Twelve minutes after that, authorities say, Ramos entered the school and found his way to the fourth-grade classroom where he killed the 21 victims.
But it wasn’t until 12.58pm that law enforcement radio chatter said Ramos had been killed and the siege was over.
What happened in those 90 minutes, in a working-class neighbourhood near the edge of the town of Uvalde, has fuelled mounting public anger and scrutiny over law enforcement’s response to Tuesday’s rampage.
“They say they rushed in,” said Javier Cazares, whose fourth-grade daughter, Jacklyn Cazares, was killed in the attack, and who raced to the school as the massacre unfolded. “We didn’t see that.”
Friday’s briefing came only after authorities spent three days providing often conflicting and incomplete information.
According to the new timeline provided by McCraw, After crashing his truck, Ramos fired on two people coming out of a nearby funeral home, officials said.
Law enforcement personnel stand outside Robb Elementary School following the shooting.Credit:AP Photo/Dario Lopez-Mills
Contrary to earlier statements by officials, a school district police officer was not inside the school when Ramos arrived. When that officer did respond, he unknowingly drove past Ramos, who was crouched behind a car parked outside and firing at the building, McCraw said.
At 11.33pm, Ramos entered the school through a rear door that had been propped open and fired more than 100 rounds into a pair of classrooms, McCraw said.
Department of Public Safety spokesman Travis Considine said investigators haven’t yet determined why the door was propped open.
Two minutes later, three local police officers arrived and entered the building through the same door, followed soon after by four others, McCraw said. Within 15 minutes, as many as 19 officers from different agencies had assembled in the hallway, taking sporadic fire from Ramos, who was holed up in a classroom.
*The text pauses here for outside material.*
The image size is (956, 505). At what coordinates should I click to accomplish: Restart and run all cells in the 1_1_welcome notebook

Ramos was still inside at 12.10pm when the first US Marshals Service deputies arrived. They had raced to the school from nearly 113 kilometres away in the border town of Del Rio, the agency said in a tweet.
But the police commander inside the building decided the group should wait to confront the gunman, on the belief that the scene was no longer an active attack, McCraw said.
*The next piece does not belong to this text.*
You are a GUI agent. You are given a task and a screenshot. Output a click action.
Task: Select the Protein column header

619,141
The crisis came to an end after a group of Border Patrol tactical officers entered the school at 12.45pm, said Texas Department of Public Safety spokesperson Travis Considine. They engaged in a shootout with the gunman, who was holed up in the fourth-grade classroom. Moments before 1 pm, he was dead.
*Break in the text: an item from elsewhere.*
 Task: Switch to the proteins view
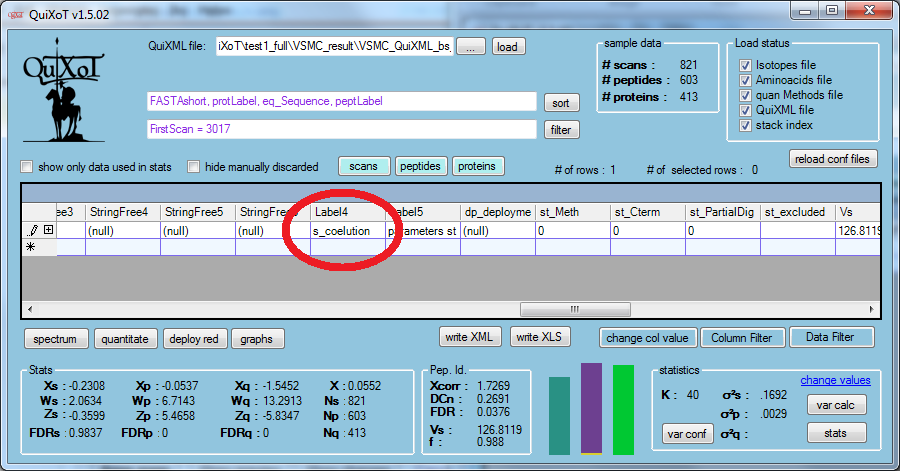pyautogui.click(x=477, y=166)
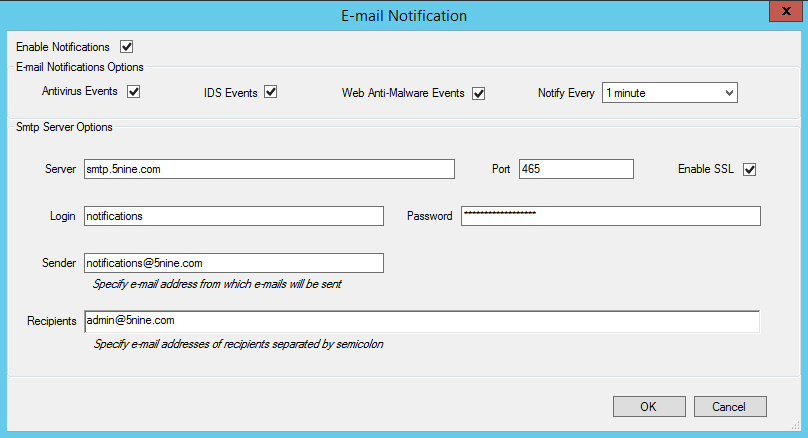Uncheck the Antivirus Events checkbox
The height and width of the screenshot is (438, 808).
[x=133, y=92]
Timeline raises more questions
Ken Trump, president of the consulting firm National School Safety and Security Services, said the length of the timeline raised questions.
“Based on best practices, it’s very difficult to understand why there were any types of delays, particularly when you get into reports of 40 minutes and up of going in to neutralise that shooter,” he said.
The motive for the massacre remained under investigation, with authorities saying Ramos had no known criminal or mental health history.
During the siege, frustrated onlookers urged police officers to charge into the school, according to witnesses.
“Go in there! Go in there!” women shouted at the officers soon after the attack began, said Juan Carranza, 24, who watched the scene from outside a house across the street.
Carranza said the officers should have entered the school sooner: “There were more of them. There was just one of him.”
Shooter’s parents respond
The gunman’s father, also named Salvador Ramos, 42, expressed remorse for his son’s actions in an interview with The Daily Beast.
“I just want the people to know I’m sorry, man, (for) what my son did,” the elder Ramos said. “He should’ve just killed me, you know, instead of doing something like that to someone.”
Ramos’ mother told CNN affiliate Televisa that she had no explanation for Ramos’ attack.
“I don’t know what he was thinking,” Adriana Martinez said. “He had his reasons for doing what he did and please don’t judge him. I only want the innocent children who died to forgive me.”